Richard Sawchak, Chief Financial Officer, stated, “We are pleased that our disciplined cash management enabled us to generate $675 thousand of operating cash flow during the quarter and reduce our debt balance to $3.1 million. As we continue to focus on operating profitability and positive cash flow during the remainder of 2009 and beyond, we will continue to take the necessary steps to expand gross margins, reduce expenses and manage our working capital position.”

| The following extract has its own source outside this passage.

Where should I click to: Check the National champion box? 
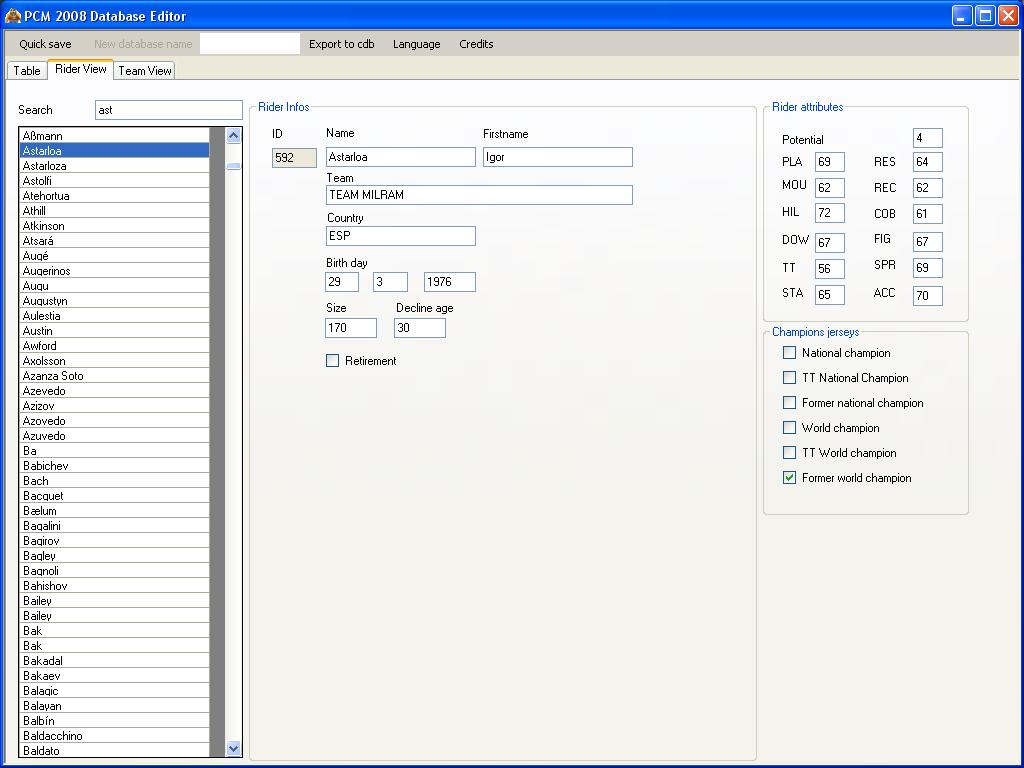pos(790,353)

The Company’s EBITDA was $0.3 million during the quarter ended June 30, 2009, as compared to approximately $0.4 million for the same period of 2008. The Company defines EBITDA as earnings before interest, taxes, changes in the fair value of put warrants, depreciation and amortization, stock compensation and restructuring expenses which include the basket allowed under our senior credit facility and other actual restructuring costs. EBITDA is not a measure of performance calculated in accordance with accounting principles generally accepted in the United States (“GAAP”), and should not be considered in isolation of, or as a substitute for, earnings as an indicator of operating performance or cash flows from operating activities as a measure of liquidity. The Company believes the presentation of EBITDA is relevant and useful by enhancing the readers’ ability to understand the Company’s operating performance. The Company’s management utilizes EBITDA as a means to measure performance. The Company’s measurements of EBITDA may not be comparable to similar titled measures reported by other companies. The table below reconciles EBITDA, a non-GAAP measure, to net loss for the three and six months ended June 30, 2009 and 2008.
| | Quarter Ended June 30 | | | Six Months Ended June 30 | |
| | 2009 | | | 2008 | | | 2009 | | | 2008 | |
Net Loss | | $ | (1,470,669 | ) | | $ | (165,677 | ) | | $ | (2,098,348 | ) | | $ | (403,166 | ) |
| | | | | | | | | | | | | | | | |
Adjustments: | | | | | | | | | | | | | | | | |
Interest Expense, net | | | 498,928 | | | | 238,298 | | | | 848,747 | | | | 503,283 | |
Income Tax Benefit | | | (149,398 | ) | | | (68,796 | ) | | | (223,692 | ) | | | (150,242 | ) |
Change in FV of Put Warrants | | | 957,934 | | | | -- | | | | 1,000,825 | | | | -- | |
Depreciation & Amortization | | | 129,824 | | | | 147,544 | | | | 242,203 | | | | 325,980 | |
Stock Compensation | | | 234,140 | | | | 140,032 | | | | 395,607 | | | | 280,063 | |
Restructuring Expense | | | 75,000 | | | | 114,588 | | | | 325,000 | | | | 364,588 | |
| | | | | | | | | | | | | | | | |
EBITDA | | $ | 275,759 | | | $ | 405,989 | | | $ | 490,342 | | | $ | 920,506 | |
Revenue for the second quarter of 2009 was $8.7 million, compared to $10.6 million for the second quarter of 2008. The decline in revenue for the three months is attributable to a decrease in federal repair and maintenance services and the completion of certain small business set-aside programs in the second quarter of 2008. Net loss for the second quarter of 2009 was $1,470,669 or $0.04 per share versus a net loss of $165,667 or $0.01 per share in the second quarter of 2008. The increase in net loss for the three months is attributable to changes in the fair value of put warrants, the decrease in revenue and an increase in interest expenses.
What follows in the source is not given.